ブラームスネタ
音楽の鑑賞にとって、演奏者の存在は不可避である。なんぼ名曲でも書かれた楽譜を見て「いやあ、素晴らしいですね」とはならない。演奏されてはじめて鑑賞の対象となりうる。論評もまたそこから始まる。当たり前の話である。作品が元々持っている素晴らしさを演奏家が引き出してはじめて鑑賞の準備が整う。その際の構成比はどのくらいだろう。ヘボな作品を演奏家が助けての100点もあれば、作品で90点なのに演奏家が台無しにして80点もあるだろう。いろいろなケースを想定出来ようが、概ね作品が過半のパーセンテージを占めるのではないだろうか?お叱りを覚悟で言うと7対3か8対2あたり。もちろん演奏家が3か2である。この3か2の部分を強調して議論するのが演奏家論。誰が演奏しようと普遍の7か8の部分を議論するのが作曲家論だ。大事なことだから何度でも繰り返す。
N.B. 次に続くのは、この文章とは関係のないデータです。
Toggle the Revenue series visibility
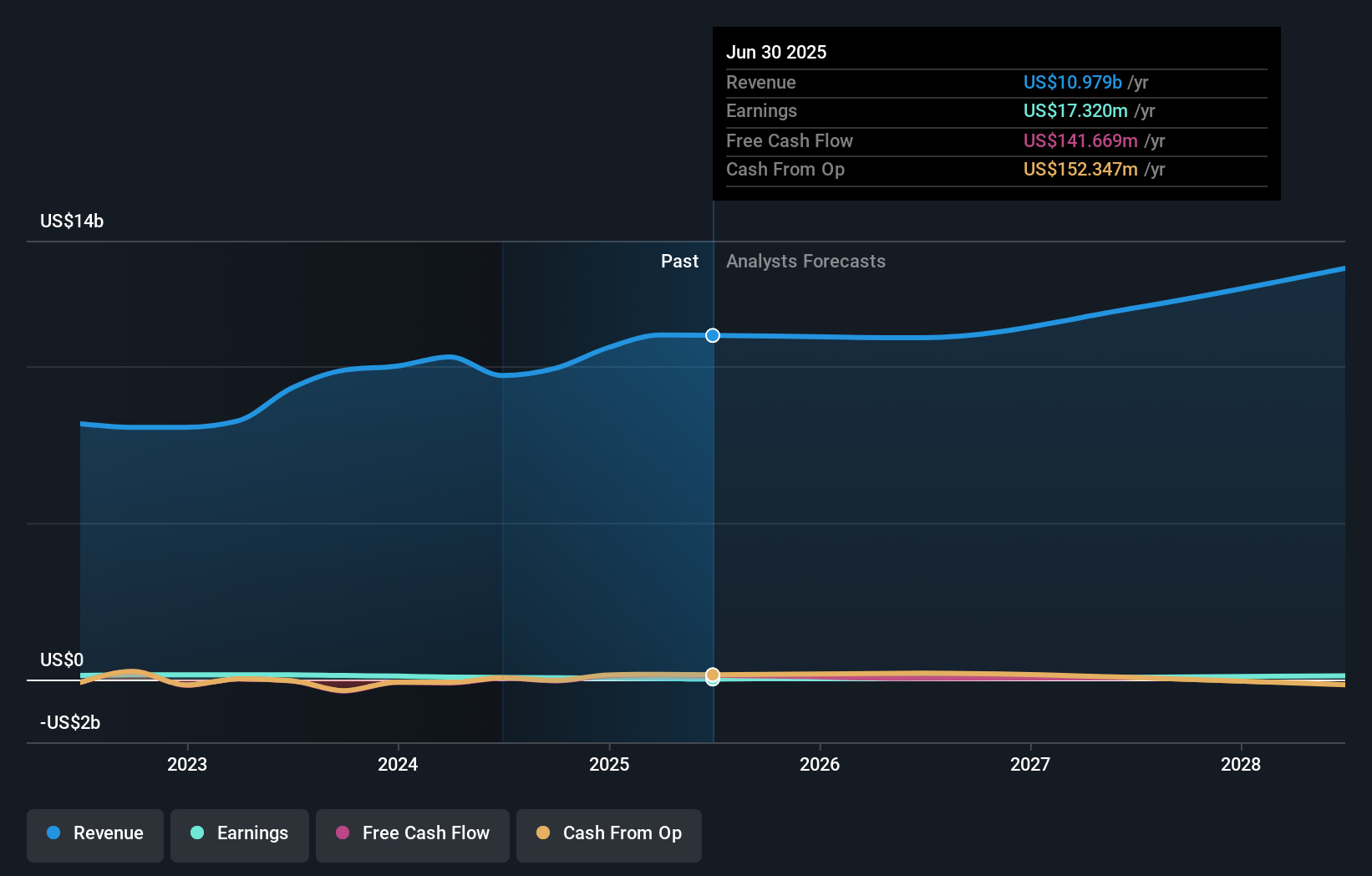Screen dimensions: 1372x876 click(94, 833)

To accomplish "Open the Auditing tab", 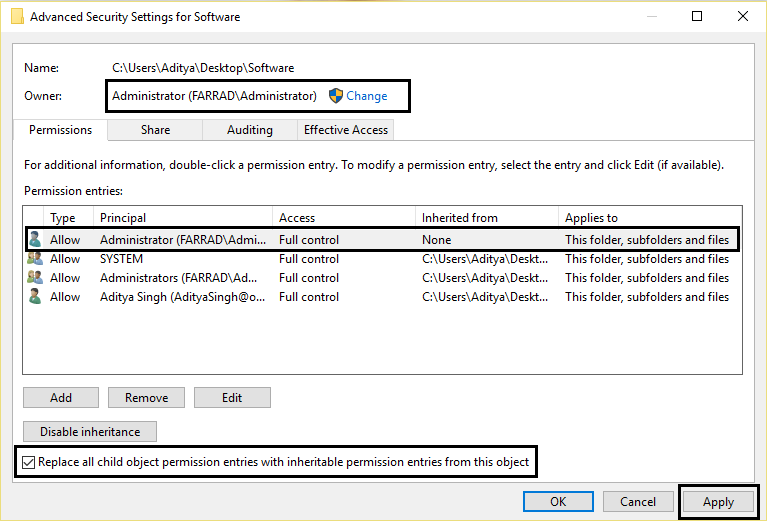I will pos(249,130).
私はこの7か8の部分に深い興味がある。見知らぬ同士が始めてクラシックの話をする場合に、枕として演奏家の話から入るのも悪くはないが、そればっかりはいただけない。ブラームスの話がしたいのである。
ただいま執筆中の本は、こうしたブラームス話のネタの集まりである。ただ集めただけではつまらないから、音楽用語という切り口を与え、私が普段考えているこことをアルファベット順にならべた。あたかも音楽用語事典のようにである。長年ブラームスファンを続けてきた関係で、日本語で読めるブラームス本は大抵目を通しているが、そうしたコンセンプトの書物にはお目にかかったことが無い。もちろん音楽用語辞典ならば数多存在するのだが、特定の作曲家が使った言葉だけに的を絞った例は見かけない。
さてさて、最後の著者校正の追い込みをせねばならない。昨日までに400ページ中265ページまで完了した。あと135ページである。